*AIM OF THE EXERCISE*: The expected copy holds every entry exactly and none of the pictures.

*DATA FOR REVIEW*:
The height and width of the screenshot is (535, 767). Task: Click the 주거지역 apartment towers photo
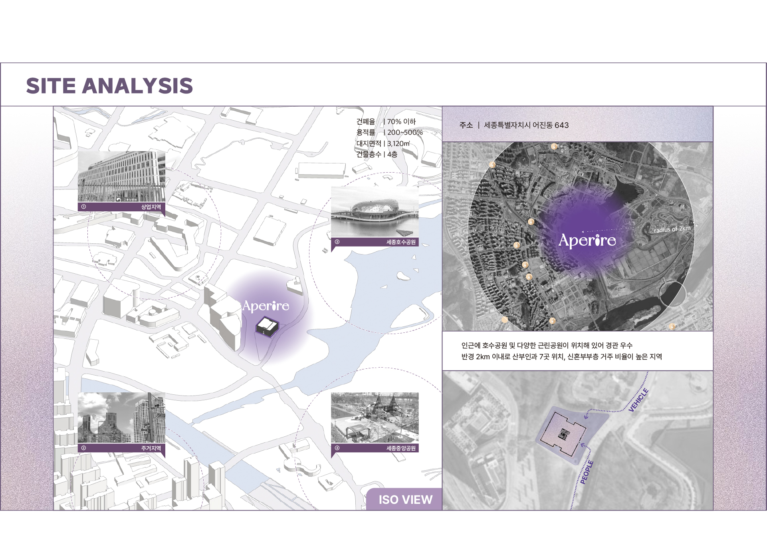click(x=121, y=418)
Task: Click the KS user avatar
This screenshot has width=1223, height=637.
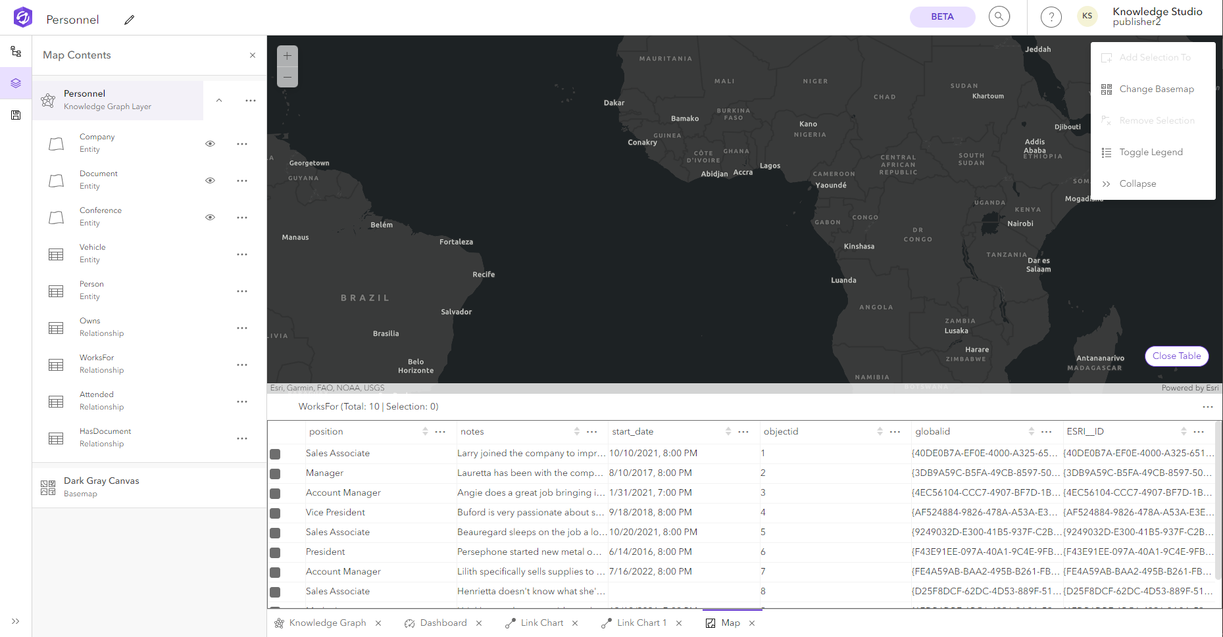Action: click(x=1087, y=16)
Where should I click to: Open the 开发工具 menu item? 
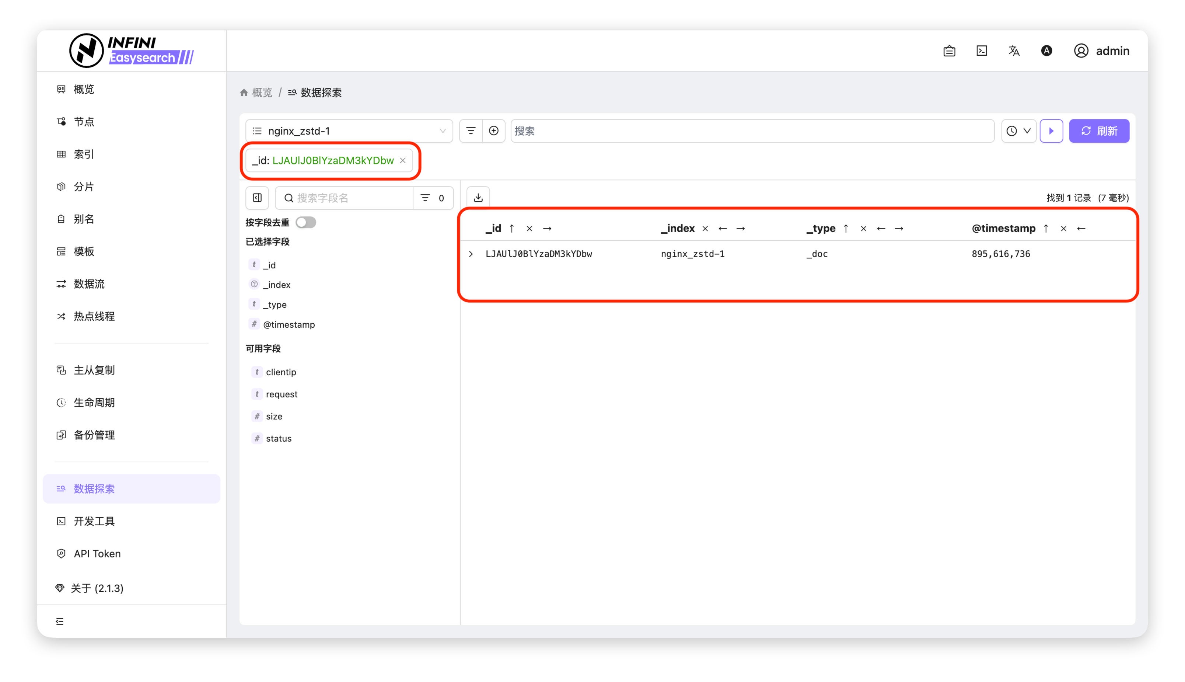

*TASK RESPONSE*:
The height and width of the screenshot is (535, 767). Task: Click the 주거지역 apartment towers photo
click(x=121, y=418)
Task: Click the KS user avatar
This screenshot has width=1223, height=637.
Action: click(x=1087, y=16)
Where should I click to: Open the 开发工具 menu item? 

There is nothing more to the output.